Regardless of your views on where the Century City station should or should not be located, Metro wanted to clarify with facts some of the statements made in this story. So, for the record, here’s Metro’s response:
- The location announced last week as being along Santa Monica Boulevard with a portal likely at Century Park East is an alternative to the location already being studied along Santa Monica Boulevard with a portal at Avenue of the Stars. Metro staff must and will continue to study both alternatives for the Santa Monica station location in Century City along with continuing to study the Constellation station location option.
- If the initial location along Santa Monica Boulevard cannot or should not be built due to the location of the Santa Monica Fault, this alternative location may allow for a Century City station on Santa Monica Boulevard that is outside of the fault zone.
- An analysis of all options for subway station locations and all other aspects of the subway is required both by the California Environmental Quality Act (CEQA) and the National Environmental Policy Act (NEPA).
- No new decisions about the subway have been made since the Metro Board’s last meeting on October 2010. When the subway is again considered by the Board, they will be asked to make the decisions about the project, including the location of the Century City station.
- The project team has been contacted and had conversations with many people about the Century City station location. This includes officials, residents, and others both inside and outside of Beverly Hills. These conversations are both consistent with the process and similar to the conversations planning staff has on an ongoing basis with interested parties near other stations and along the entire alignment for the Westside Subway Extension.
- Despite whatever City of Los Angeles files may indicate, rail planning in Los Angeles County is the purview of Metro. Had the Courier reviewed Metro files about the current subway analysis, it would have found several pertinent documents including the Early Scoping Report from the Alternatives Analysis Study (AA), which documents the input received during the October/November 2007 early scoping period. This report indicated public requests to evaluate a station more in the heart of Century City. The Alternatives Analysis study itself and the staff report to the Metro Board in January 2009 indicate that continued study of a Santa Monica and Constellation Boulevard location is warranted for the Century City Station. Material that followed from the Draft EIS/EIR as early as April 2009 also showed both station locations for the Century City station. All of this material and more is readily accessible on the project web site.
- Much of the discussion about the location of the Century City station has caused some to question statements made about the Santa Monica Fault, what was known about it at different stages of subway planning, and what this could mean for other development projects planned in the area. When the Alternatives Analysis for the Westside Subway Extension began in 2007, the best information available about the Santa Monica Fault in the vicinity of Century City came from a 2005 study using a method known as “surface topography” which gathers information based on visual examination. More detailed tests conducted during 2009 and 2010 have provided more information about the fault. More information on this is available in the project’s Frequently Asked Questions document. See question #13.

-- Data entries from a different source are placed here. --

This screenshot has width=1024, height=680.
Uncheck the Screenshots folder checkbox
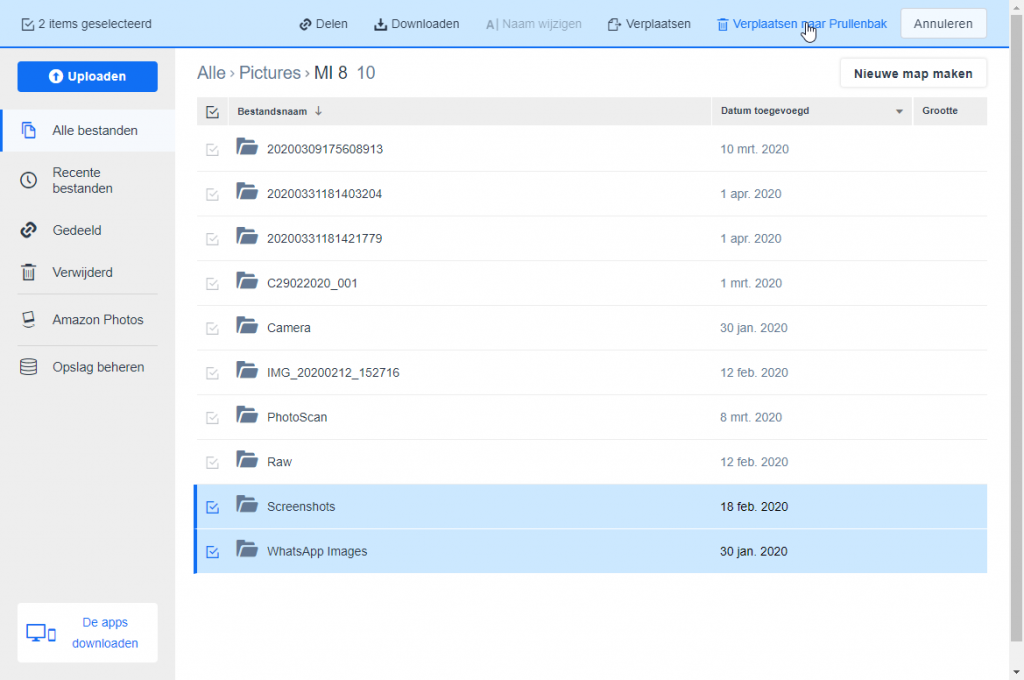212,507
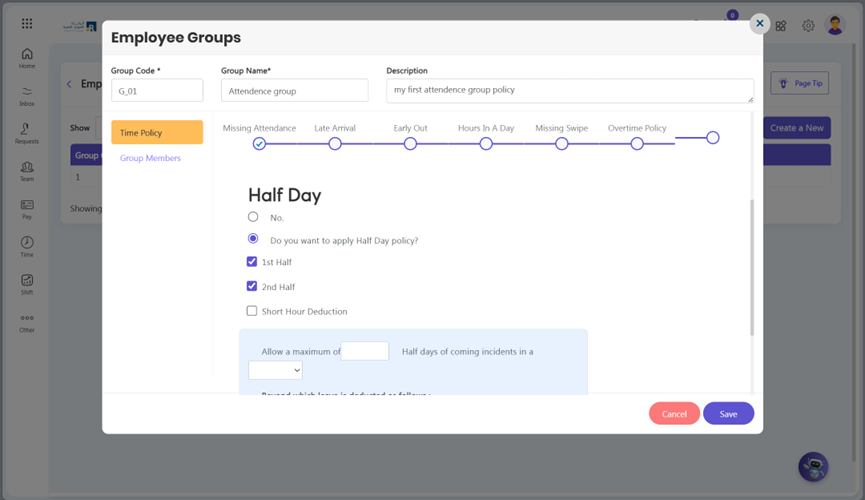Select the Time Policy tab

157,132
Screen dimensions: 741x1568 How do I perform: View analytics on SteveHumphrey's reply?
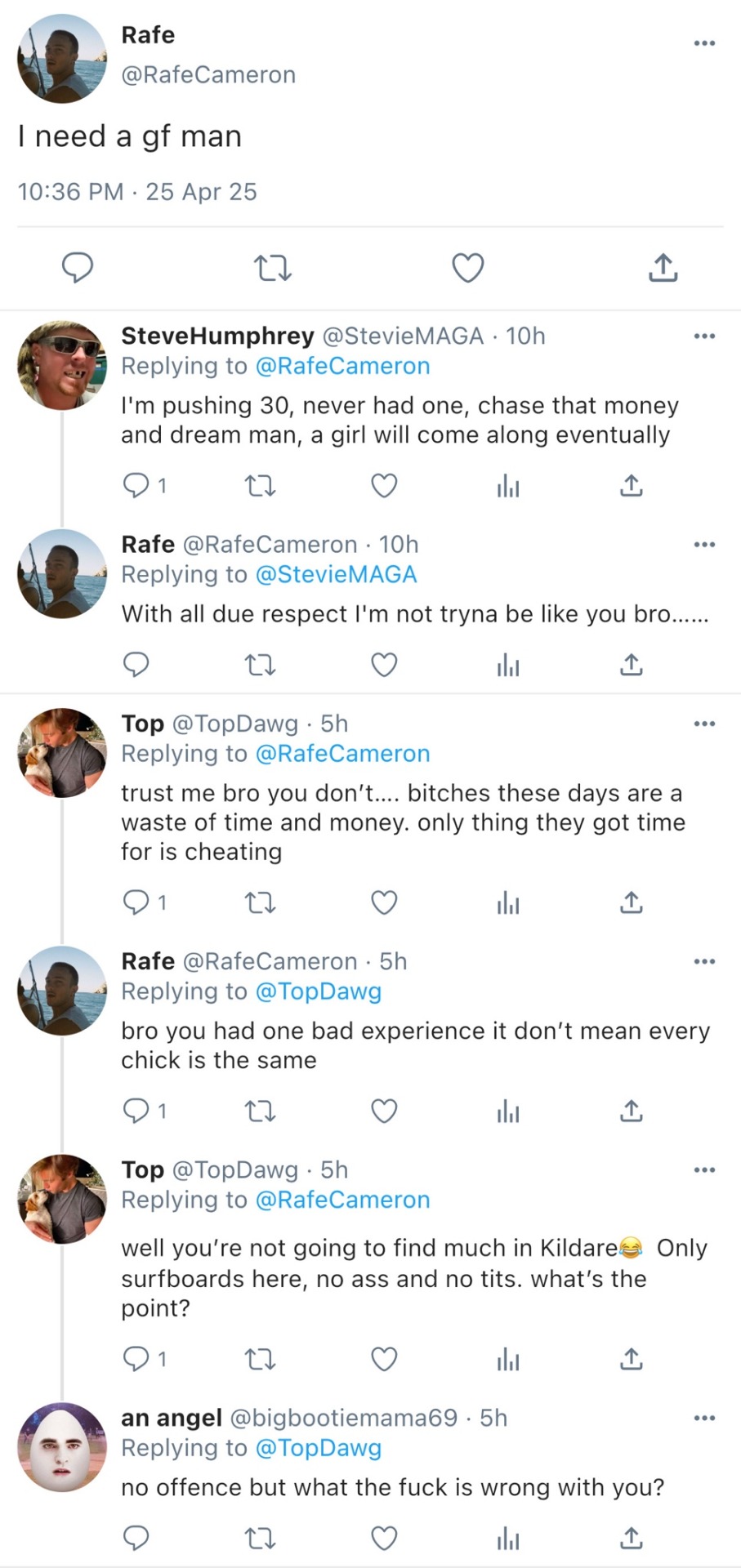pyautogui.click(x=507, y=487)
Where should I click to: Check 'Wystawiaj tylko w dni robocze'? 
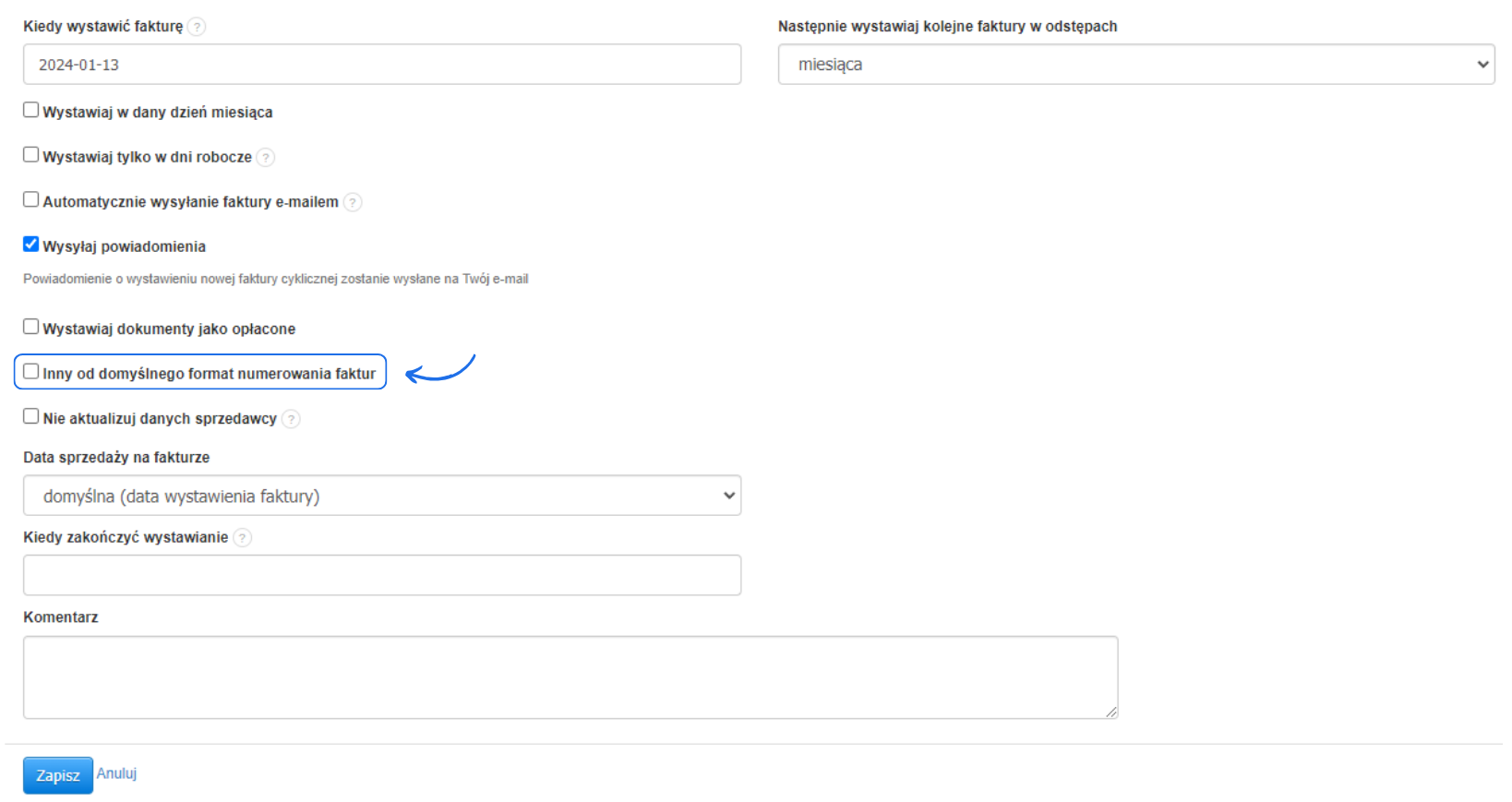(31, 155)
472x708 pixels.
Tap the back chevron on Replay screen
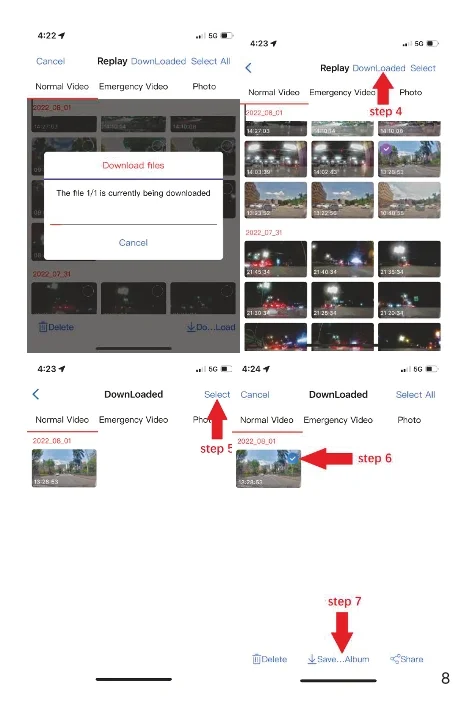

Categories: 30/10 Initiative, Projects
[…] 3rd Option for Westside Century City Station Actually Alternative for SM Blvd. Station (The Source) […]
The Courier piece just has holes in it everywhere:
“Their proposal to MTA also included demolition of the La Cienega tennis complex, construction (by MTA) of underground parking on the site for a “park and ride” center, and full reconstruction and restoration of the surface and the tennis complex.”
The La Cienega tennis courts are near La Cienega Station, so then read further for this gem:
“The new alignment provides a staging area for Metro to build the station, a Park n Ride lot for Westside commuters and increased ridership from Hilton employees and employees at the future 9900 building.”
First of all, a change in the alignment at Century City does not affect La Cienega Station; two separate issues.
Second, the very same Beverly Hills mavens who decry serving both existing and future buildings in Century City don’t seem to mind touting a location that would serve a future building inside their own city limits.
It’s very self-serving, and the inaccurate statements are telling.
The whole text reads like a campaign puff piece for the faction that’s trying to win the local election.
Must be nice to be wealthy enough to make up your own facts, or in the words of Karl Rove, not to be bound by the “reality-based world.”